Police discovered that some 100 graves in the Jewish cemetery of Czestochowa were covered with anti-Semitic graffiti on Aug. 5. The cleanup began two days later in the southern Polish town.

“We are here together to say that we are taken aback with what happened and we want to quickly as possible get rid of these horrible symbols,” said Czestochowa Mayor Tadeusz Wrona.

Swastikas, skinhead symbols and a Magen David in a noose, as well as the phrase “Juden Raus,” or “Jews Out,” were among the graffiti spray-painted by unknown perpetrators.

Polish President Lech Kaczynski decried the desecration in a letter to the head of the town’s Jewish organization.

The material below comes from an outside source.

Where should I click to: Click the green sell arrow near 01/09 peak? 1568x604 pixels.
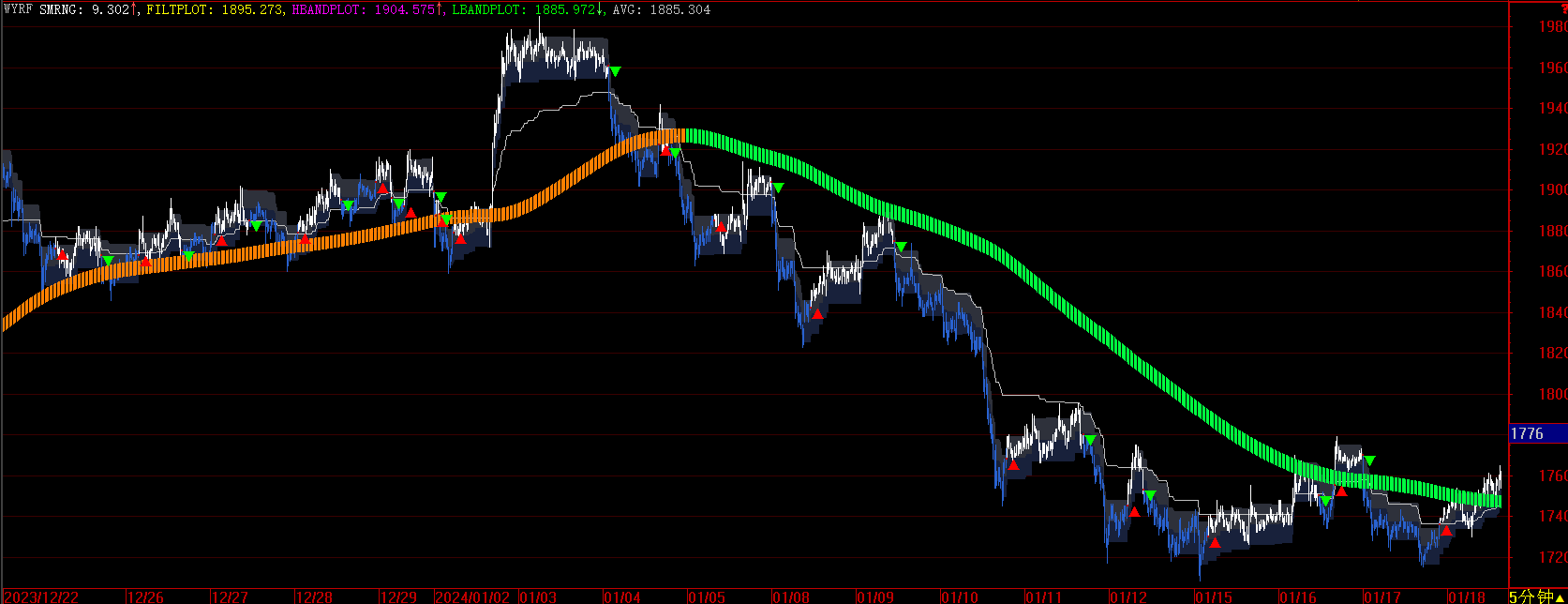coord(901,248)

There are 4,500 headstones in the Jewish cemetery, founded at the end of the 18th century and one of Poland’s largest. About 40,000 Jews lived in Czestochowa before World War II, making up one-third of the city’s population. Only 5,000 survived the Holocaust. About 100 Jews live there now.

Poland’s Chief Rabbi Michael Schudrich said the city “has made more efforts to commemorate its Jewish history than any city of its size in Poland.

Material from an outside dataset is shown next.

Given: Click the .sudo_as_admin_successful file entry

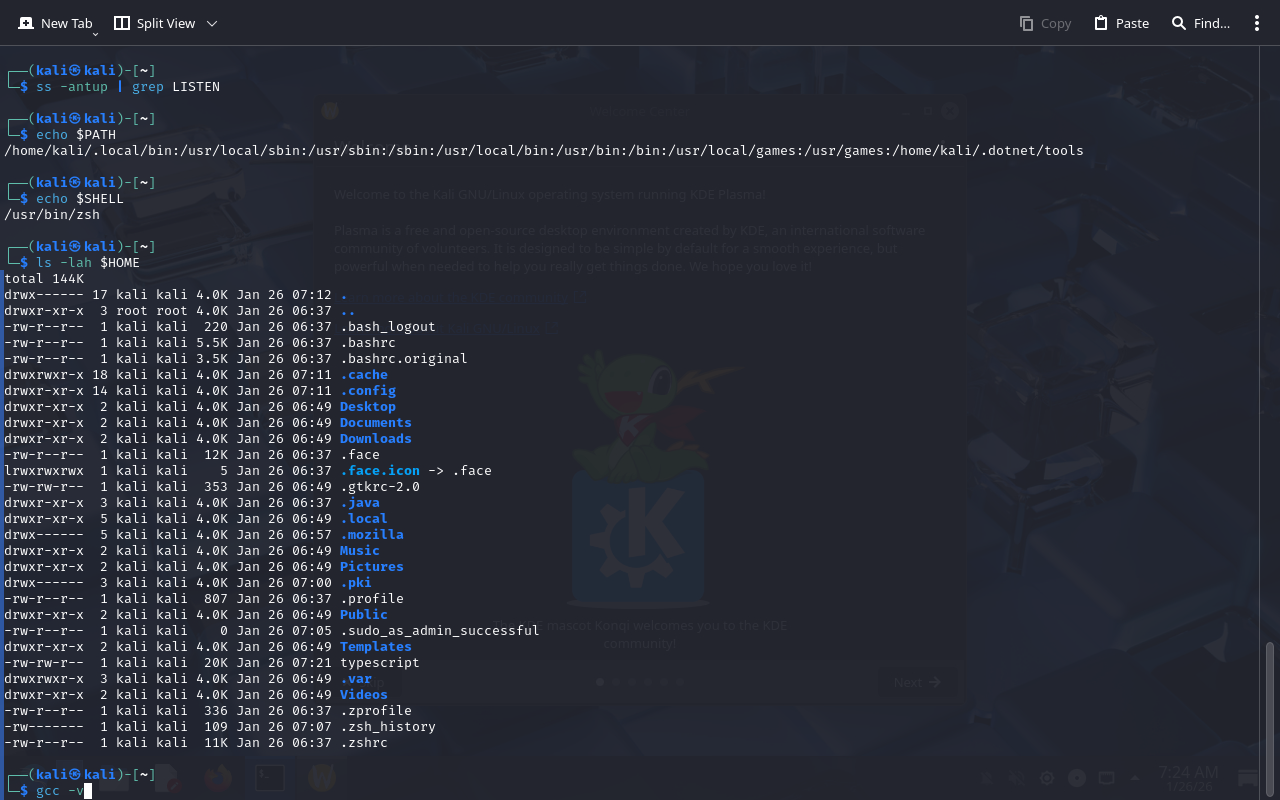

“Poles feel things like this are not supposed to happen here,” said Schudrich, who cleaned a swastika from a grave with the mayor and a local priest.

City officials have worked closely since the end of the communist regime with philanthropist and Czestochowa native Sigmund Rolat to recover the city’s Jewish past.

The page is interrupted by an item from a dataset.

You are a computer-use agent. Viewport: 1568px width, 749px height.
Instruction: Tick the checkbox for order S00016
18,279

Rolat informed the police about the vandalism after he visited the graves of his family. He funded the cemetery’s renovation so it could be open to the public.

Rolat said the inauguration in June of a Jewish culture center in Czestochowa may have given some extremists a motive to vandalize the cemetery.

Wrona said the Polish media has noted a rising number of racist incidents in the region in recent years.